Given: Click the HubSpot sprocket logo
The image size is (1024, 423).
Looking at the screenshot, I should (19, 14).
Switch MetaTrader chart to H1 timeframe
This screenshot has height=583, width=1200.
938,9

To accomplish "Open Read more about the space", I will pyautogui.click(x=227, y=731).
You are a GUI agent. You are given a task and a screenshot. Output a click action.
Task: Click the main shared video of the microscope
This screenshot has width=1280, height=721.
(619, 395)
* * *
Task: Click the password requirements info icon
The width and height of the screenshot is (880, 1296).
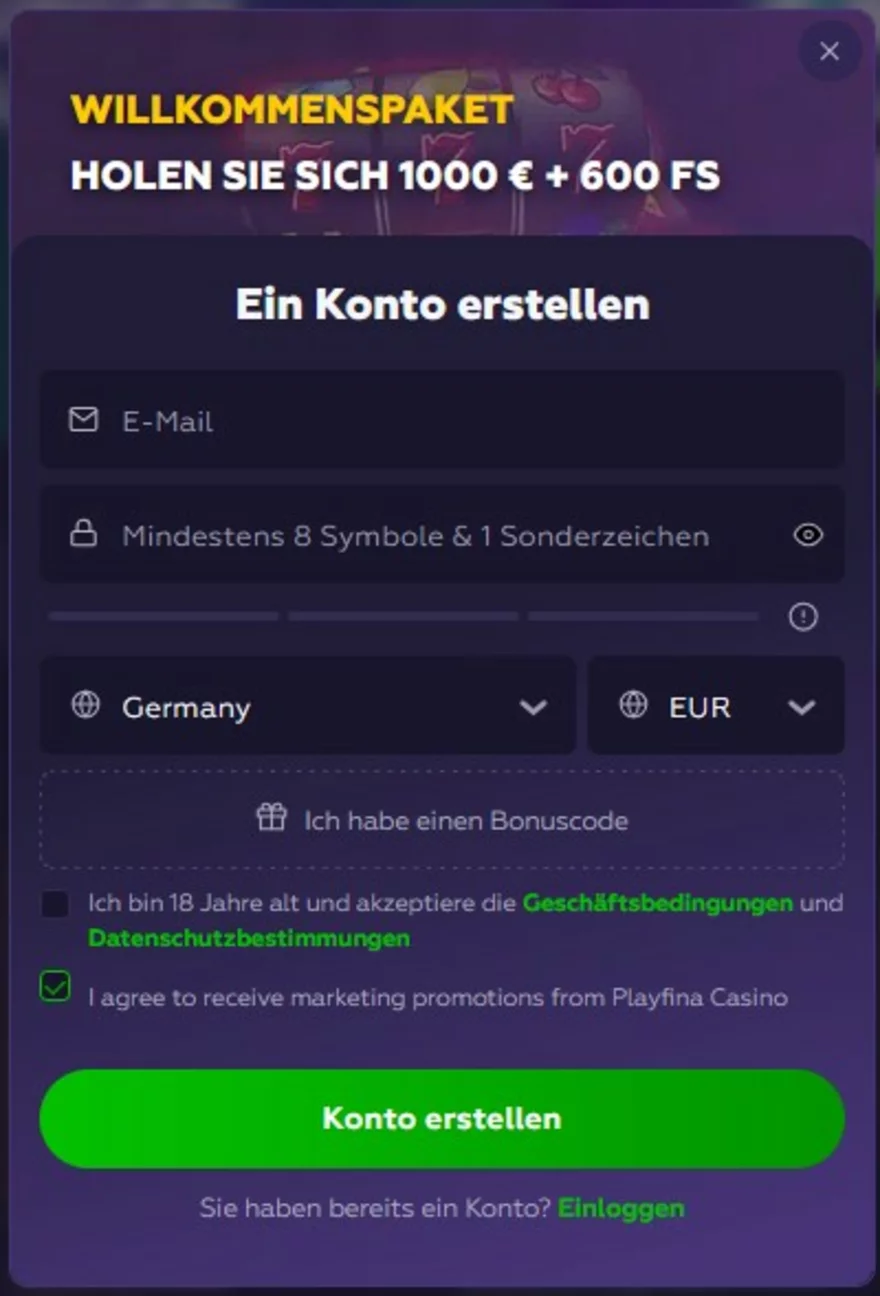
...
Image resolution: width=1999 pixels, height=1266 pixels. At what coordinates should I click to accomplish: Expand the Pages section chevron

What this task involves: Which lines in the data above hold the word "accomplish"? Return each of them.

Written reply:
To accomplish "Open Read more about the space", I will pyautogui.click(x=227, y=731).
Image resolution: width=1999 pixels, height=1266 pixels. At what coordinates should I click to accomplish: Expand the Pages section chevron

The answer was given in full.